PROVIDED RECORDS:

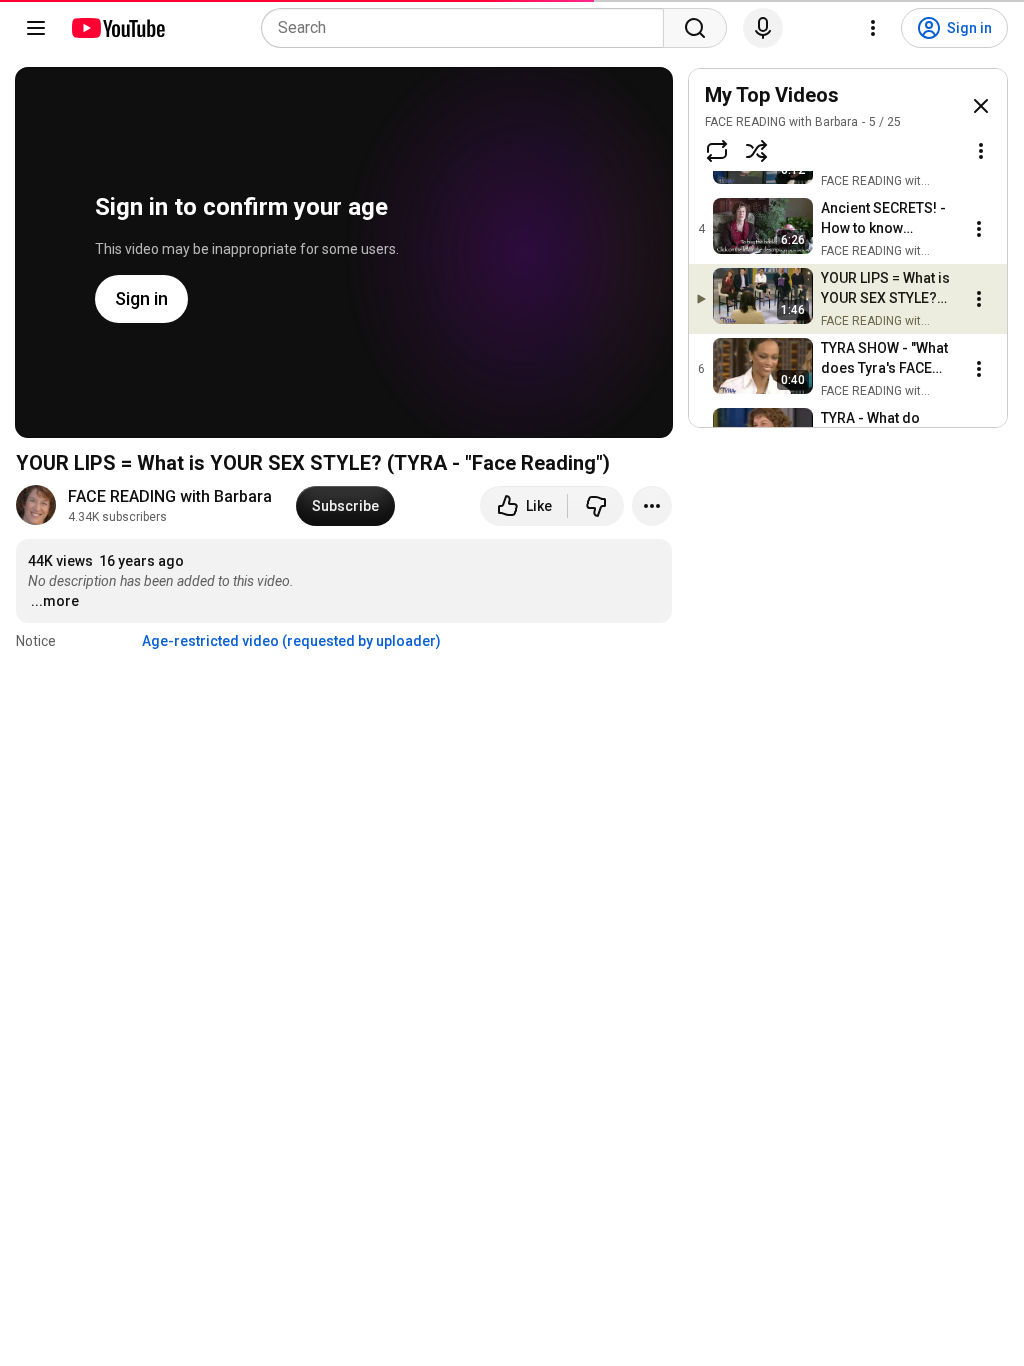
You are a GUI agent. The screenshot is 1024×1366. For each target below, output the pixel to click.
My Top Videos (772, 95)
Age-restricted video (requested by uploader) (291, 641)
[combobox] (468, 28)
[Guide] (36, 28)
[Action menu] (981, 151)
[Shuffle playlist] (757, 151)
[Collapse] (981, 106)
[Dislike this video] (596, 506)
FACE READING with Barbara (170, 496)
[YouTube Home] (117, 28)
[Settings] (873, 28)
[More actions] (652, 506)
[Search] (695, 28)
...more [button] (55, 601)
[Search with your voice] (763, 28)
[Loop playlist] (717, 151)
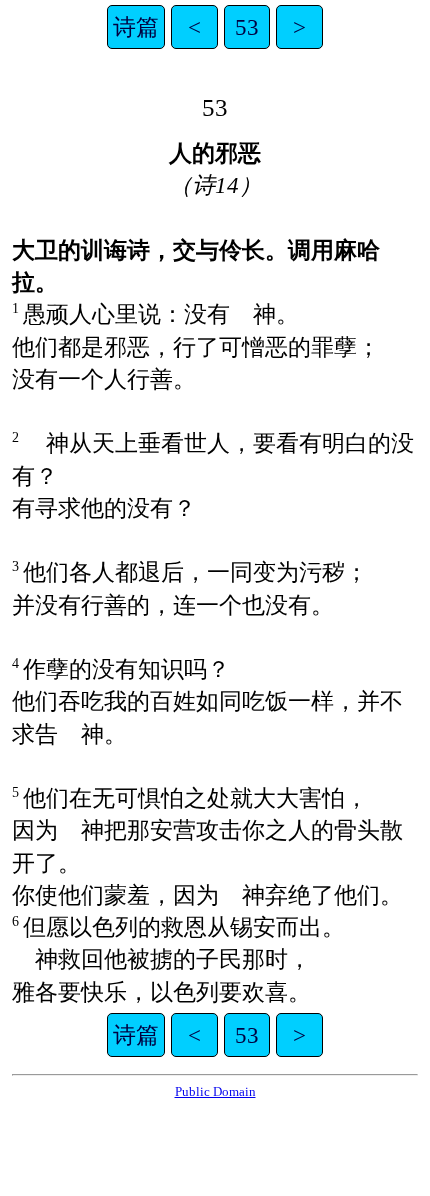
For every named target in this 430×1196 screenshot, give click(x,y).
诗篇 (136, 27)
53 (247, 27)
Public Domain (215, 1091)
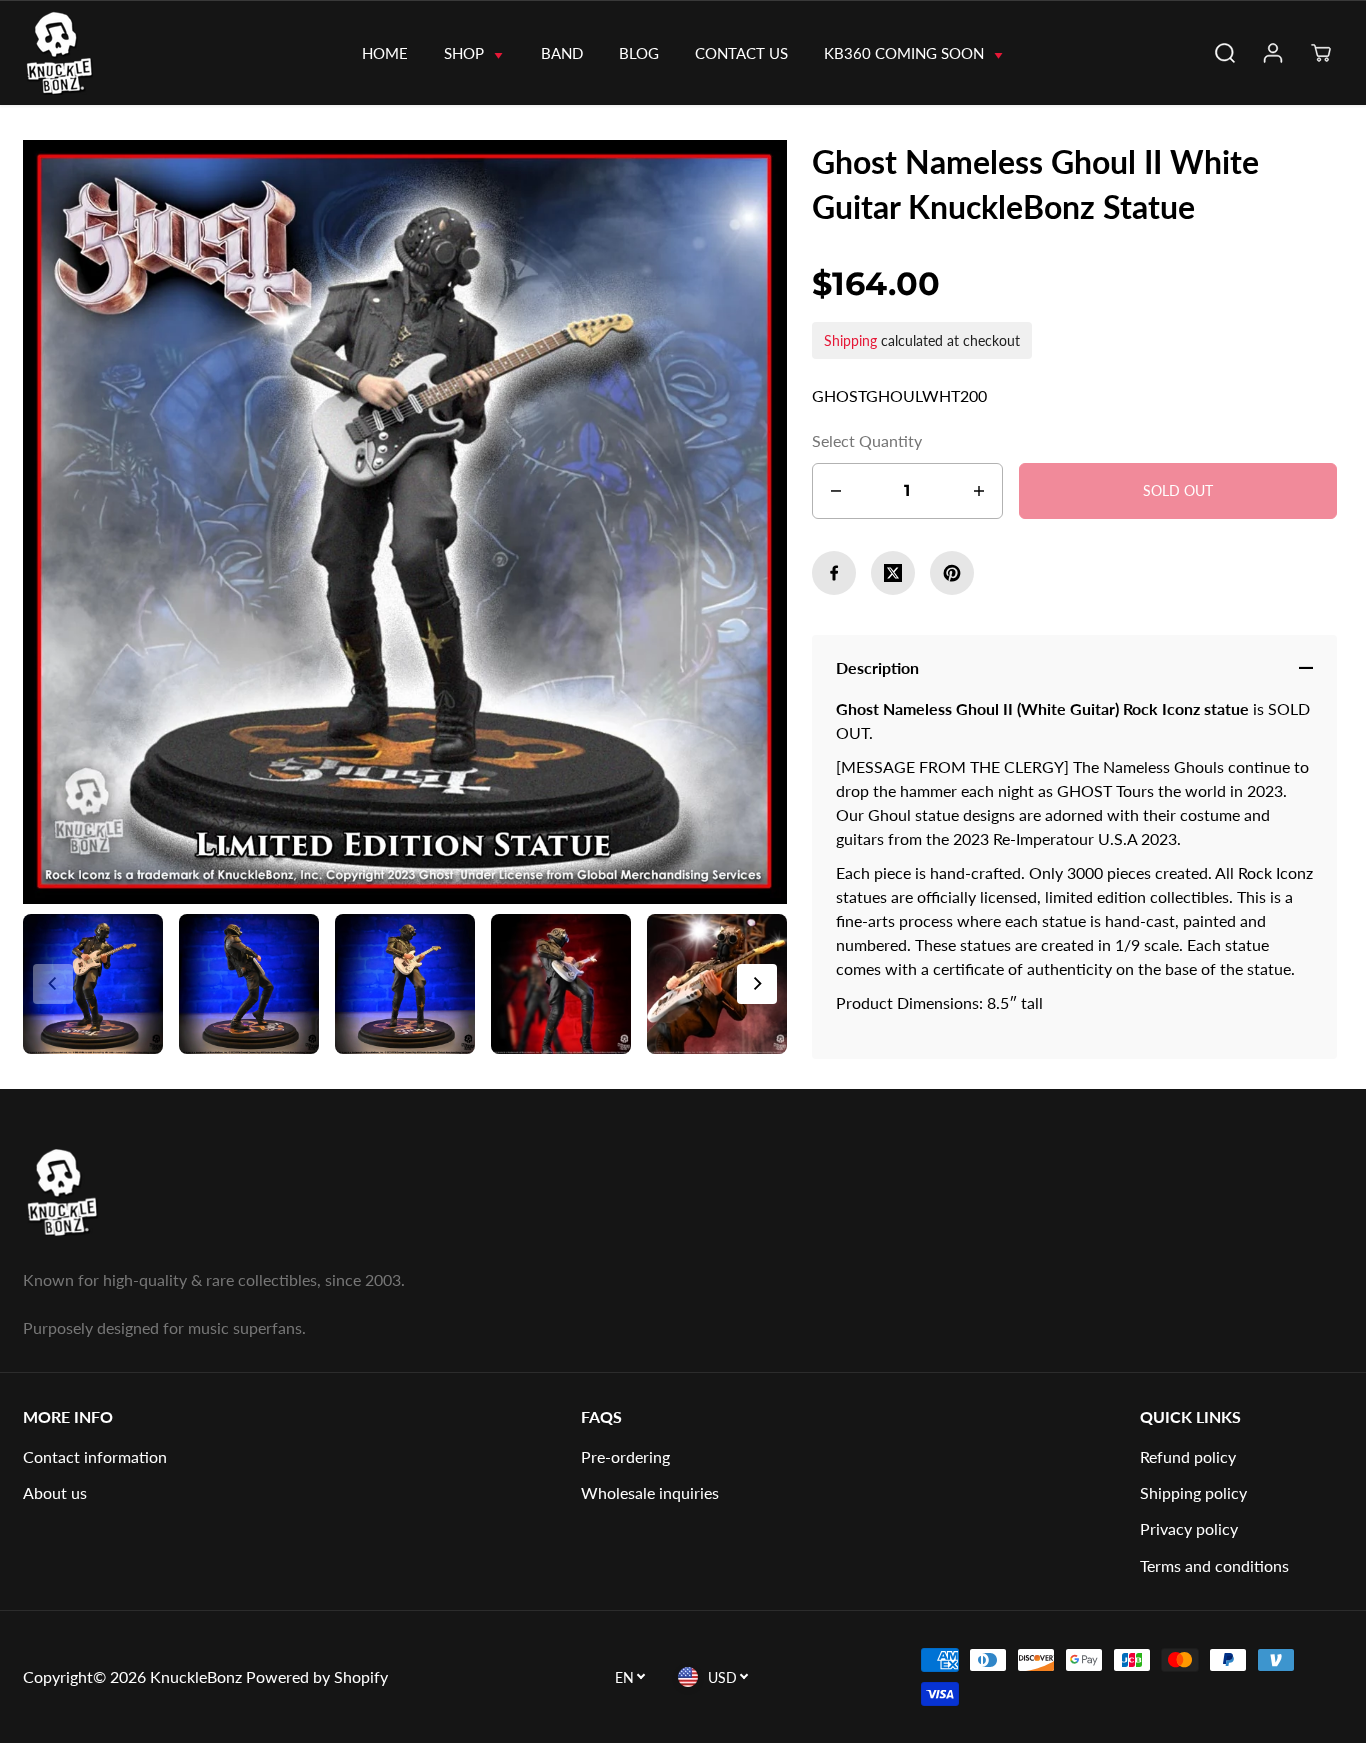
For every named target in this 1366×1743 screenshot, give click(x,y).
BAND (562, 53)
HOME (385, 53)
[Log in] (1273, 53)
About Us (55, 1492)
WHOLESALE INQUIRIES (650, 1492)
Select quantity (867, 440)
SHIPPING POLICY (1193, 1492)
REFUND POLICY (1188, 1456)
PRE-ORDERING (625, 1456)
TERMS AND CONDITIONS (1214, 1565)
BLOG (639, 53)
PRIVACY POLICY (1189, 1528)
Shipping (850, 340)
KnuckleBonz (196, 1676)
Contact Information (95, 1456)
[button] (757, 984)
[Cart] (1321, 53)
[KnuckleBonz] (95, 53)
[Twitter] (893, 573)
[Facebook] (834, 573)
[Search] (1225, 53)
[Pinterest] (952, 573)
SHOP (466, 53)
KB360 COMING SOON (906, 53)
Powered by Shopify (317, 1676)
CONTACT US (741, 53)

EXERCISE BRIEF: In the records above, find the line containing "[Facebook] (834, 573)"; please retype it and every line after it through the last line, exactly and with nothing else.

SOLUTION TO THE PROBLEM:
[Facebook] (834, 573)
[Search] (1225, 53)
[Pinterest] (952, 573)
SHOP (466, 53)
KB360 COMING SOON (906, 53)
Powered by Shopify (317, 1676)
CONTACT US (741, 53)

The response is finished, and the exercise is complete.